TEXT SEGMENT ▸
“The problem with political jokes is that they get elected.”
– Henry Cate
This latest news story requires its own post, otherwise the Weekend Links update will be unreadably long. The still-breaking story about Gen. Flynn’s leaving the administration after an unprecedented 24 days is ongoing but at the moment…it’s a mess. It’s a bonkers, ridiculous, upsetting mess.
Getting the timeline right still isn’t easy. By my count thus far…Kellyanne Conway has said Gen. Flynn resigned, but Press Secretary Spicer then said President Trump asked for his resignation. Spicer said Gen. Flynn was an internal issue for weeks, but President Trump last week told reporters he knew nothing of the DOJ’s or any report to the White House that the general was a potentially serious liability. Conway speaking yesterday for the WH says that the problem is that Gen. Flynn lied to VP Pence, but just two days ago said that the President had complete trust in the general, and Spicer again is now claiming that the WH knew about this issue (with the exception of the VP, apparently, who found out he was either deceived or misinformed following the story breaking). At the last press briefing, Spicer seemed to claim that no team member had contact with Russia during the campaign, which news sources seem to be contradicting this morning.
But in summary, as far as I can make out, the fundamental options seem to be that either the then-President-elect directed Gen. Flynn to have a conversation with the Russian ambassador discussing the possibility of easing sanctions when the new administration came to power, or Gen. Flynn did this on his own volition. Either option is against the law. We’re only talking orders of magnitude at this point.

THE REQUEST ▸ Write the next part of the post about Gen. Flynn leaving the administration, picking up right after its final paragraph.

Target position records
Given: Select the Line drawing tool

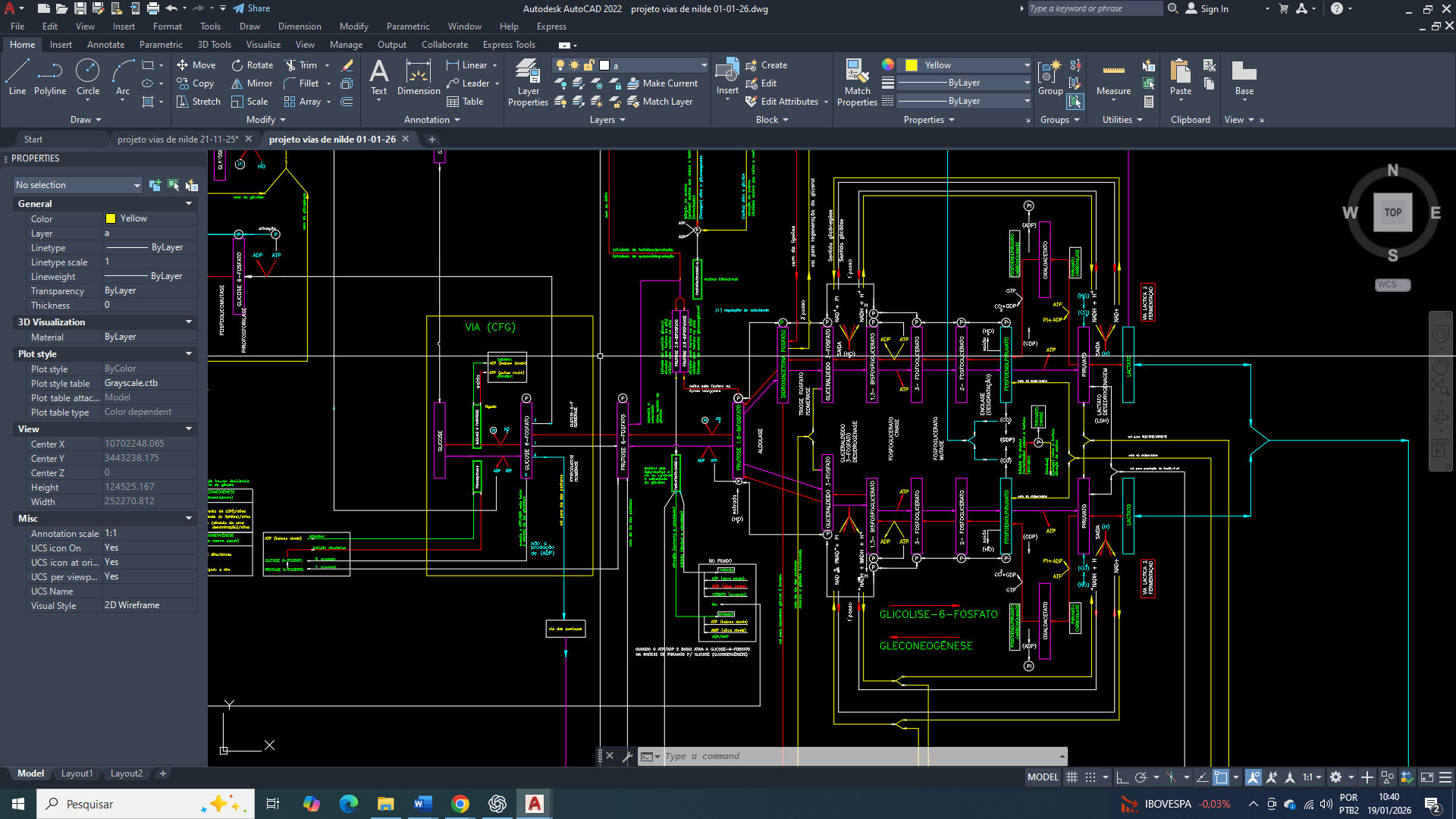Looking at the screenshot, I should (17, 77).
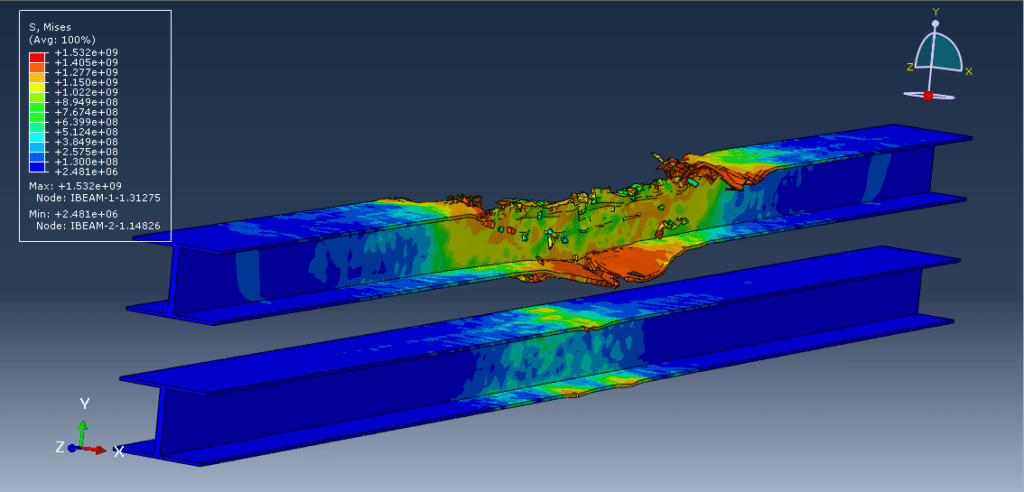The width and height of the screenshot is (1024, 492).
Task: Click the (Avg: 100%) legend text
Action: coord(62,38)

IN RESPONSE ▸
At the last press briefing, Spicer seemed to claim that no team member had contact with Russia during the campaign, which news sources seem to be contradicting this morning. CNN is now reporting that aides for the first candidate then President-elect have been in routine communication with Russian officials for months. While not wholly unprecedented during a transition period between governments, the frequency of communications seems to have raised enough red flags to have the intelligence community alert both the sitting and in-coming presidents to the fact.
In summary again, either candidate/President-elect Trump knew both that these communications were happening–and that it was illegal or at the very least wildly inappropriate–and allowed them to continue, or he knew that it was happening but didn’t understand that it was illegal/inappropriate. Our options here are malice or incompetence.
Elected officials in general and Republicans in particular, if you think you can wait this latest scandal out, you are wrong. If after eight years of obstructing and scrutinizing an administration’s actions out of “principle,” you are suddenly unwilling to do the same now in the face of blatant incompetence and dangerous allegations of foreign collusion, you are lost as a political group. If you believe it’s more important to maintain party and partisan power than have a functioning, trustworthy, and respected government, you are unfit for office.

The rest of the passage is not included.